Are phone votes a reliable barometer for talent?

Originally from Ranchi, 19-year-old Suvayan Nandi had in November sought phone votes for his green, clean energy innovation to win Mahindra’s Spark the Rise, an online contest for change-makers.

Alumnus of DAV-Hehal and JVM-Shyamali, now a second-year mechatronics student at Manipal Institute of Technology, Karnataka, Suvayan got only 1,109 votes and missed a grant of Rs 2 lakh as he fell short by nearly 400 votes.

The innovator from Lalpur Chowk had presented a technical yet engaging presentation on piezoelectric energy harvesting — converting mechanical strain into electric current or voltage — before an expert jury, including 1996 Nobel-winning physicist Douglas D. Osheroff.
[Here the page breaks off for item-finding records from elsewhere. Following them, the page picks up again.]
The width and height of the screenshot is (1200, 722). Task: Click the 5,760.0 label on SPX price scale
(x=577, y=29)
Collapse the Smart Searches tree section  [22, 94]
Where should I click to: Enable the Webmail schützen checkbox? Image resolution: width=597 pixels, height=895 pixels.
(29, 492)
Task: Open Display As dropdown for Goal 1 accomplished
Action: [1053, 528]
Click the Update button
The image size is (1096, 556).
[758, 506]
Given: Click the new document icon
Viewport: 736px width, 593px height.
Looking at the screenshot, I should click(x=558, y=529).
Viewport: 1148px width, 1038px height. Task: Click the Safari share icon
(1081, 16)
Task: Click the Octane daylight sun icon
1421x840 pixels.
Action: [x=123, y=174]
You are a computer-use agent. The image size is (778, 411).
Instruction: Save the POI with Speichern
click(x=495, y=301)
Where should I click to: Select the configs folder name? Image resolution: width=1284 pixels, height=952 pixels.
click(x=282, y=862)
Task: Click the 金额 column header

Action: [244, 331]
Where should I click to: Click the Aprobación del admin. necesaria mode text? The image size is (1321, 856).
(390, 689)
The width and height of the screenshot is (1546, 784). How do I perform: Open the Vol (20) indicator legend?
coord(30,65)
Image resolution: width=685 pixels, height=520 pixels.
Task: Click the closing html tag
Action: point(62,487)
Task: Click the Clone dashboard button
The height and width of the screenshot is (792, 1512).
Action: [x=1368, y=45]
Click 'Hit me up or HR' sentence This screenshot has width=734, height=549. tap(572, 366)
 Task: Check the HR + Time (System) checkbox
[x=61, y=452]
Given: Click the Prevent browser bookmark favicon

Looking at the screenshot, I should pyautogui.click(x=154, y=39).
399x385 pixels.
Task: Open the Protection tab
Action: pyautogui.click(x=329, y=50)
But his idea caught the antenna of two non-conventional energy firms, one from Chennai and the other from Kerala.

They’ve asked him to build a working model.

What Suvayan proposed was this.

If piezoelectric tiles are installed on the gates of Delhi station with a daily footfall of over four lakh, the vibrations will generate enough power for 10,500 tube lights to glow for 24 hours.

Basically, Suvayan wanted to leverage overcrowded India into powerful India.

“Four lakh footsteps on 270sqft of piezoelectric tiles generate 1,400KW power. Tiles cost Rs 1,500 per sqft,” he said.

Osheroff loved it. Phone voters didn’t share his enthusiasm. Industry interest helped Suvayan get over the vote debacle.

He has not given up on the voting talent platform either.

He and four friends from Manipal floated a grand idea for the Mahindra contest that got selected as the December “spark”.

“Cyborg spy beetle,” Suvayan said enthusiastically when asked about the new brainwave. “If we insert a 10gm micro-control recorder in a 10-cm African beetle, it can be a useful spy on enemy territory. The microchip will control the beetle’s flight. We’ll get to know data from inaccessible areas.”

Piezoelectric power harvesting is something that western scientists are mulling over. Suvayan had added his own pragmatic inputs to the idea.

But the African beetle with a light chip fitted on its brain is worthy of a spy thriller.

Phone voters will get a number soon. If James Bond could vote, he would have. And convinced M and all the M16 guys to chip in.